BACKGROUND - Visceral adiposity is associated with metabolic risk. Given that angiogenesis is a key feature of adipogenesis, variation in the association of levels of circulating vascular growth factors (and their soluble receptors) with distinct body fat compartments may explain differences in the systemic pathogenicity of regional fat depots.
METHODS AND RESULTS - Four body fat compartments [visceral adipose tissue (VAT), sc adipose tissue (SAT), thoracic periaortic fat, and pericardial fat] derived from computed tomography were related to serum concentrations of vascular endothelial growth factor (VEGF), the soluble VEGF receptor (fms-like tyrosine kinase-1), hepatocyte growth factor (HGF), and angiopoietin-2 and its soluble receptor (soluble tyrosine kinase with immunoglobulin-like and EGF-like domains 2 sTie-2) in 1806 Framingham Heart Study participants (mean age 44.9 yr, 44.5% women).
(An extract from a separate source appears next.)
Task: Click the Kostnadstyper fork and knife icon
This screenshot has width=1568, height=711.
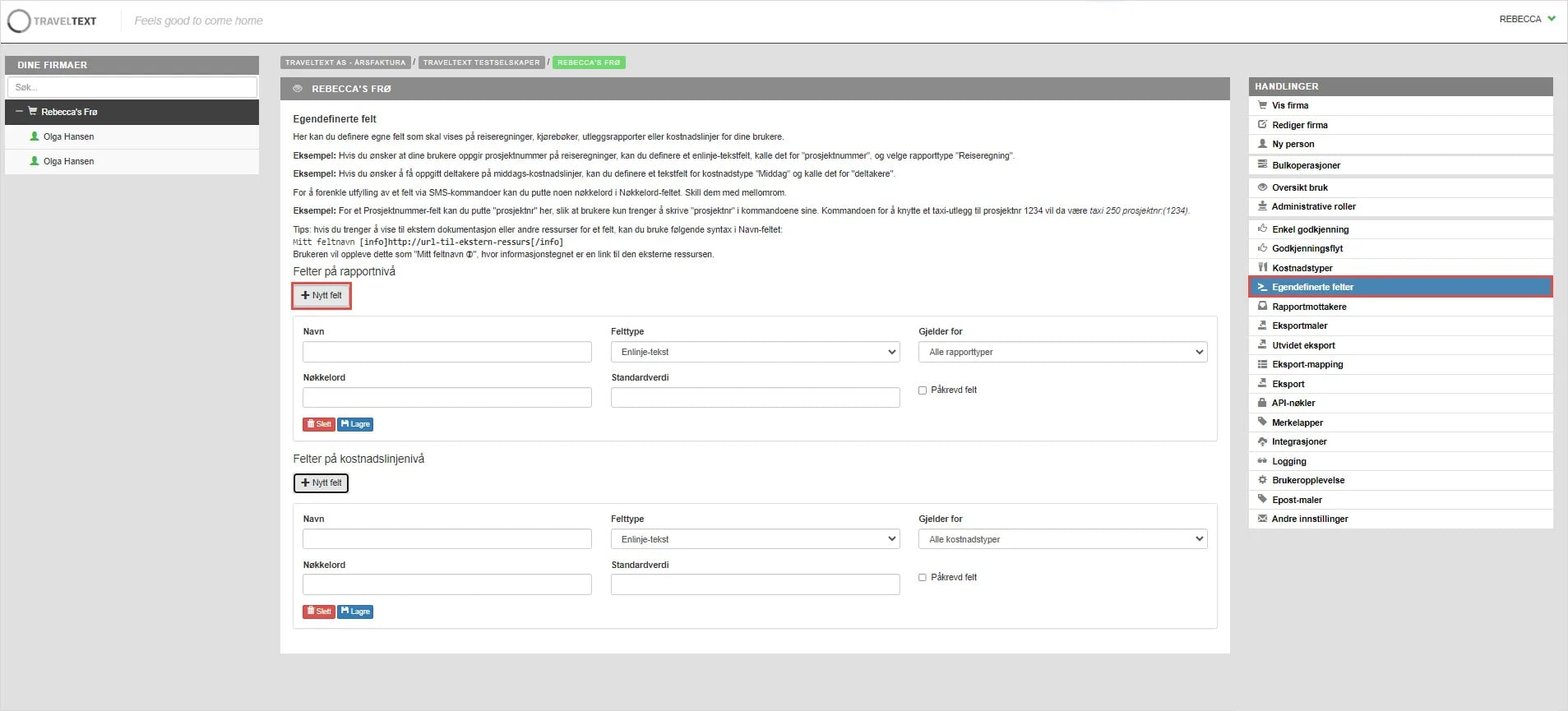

In multivariable models, we observed positive associations between several fat compartments and VEGF and HGF levels. The magnitude of the associations were similar for VAT, SAT, and periaortic fat. We observed effect modification by sex. A stronger association was observed between VAT and HGF levels in women; higher VAT and periaortic fat were jointly associated with higher HGF concentrations (P=0.02 and P=0.051, respectively). In women within the highest tertile of VAT, HGF levels significantly increased with higher periaortic fat (P=0.0005).
CONCLUSIONS - In our large community-based sample, greater adiposity was associated with higher circulating growth factor levels in general. Additional studies are warranted to confirm the stronger association of VAT and periaortic fat with HGF in women and to examine its potential contribution to the sex-related differences in cardiometabolic risk.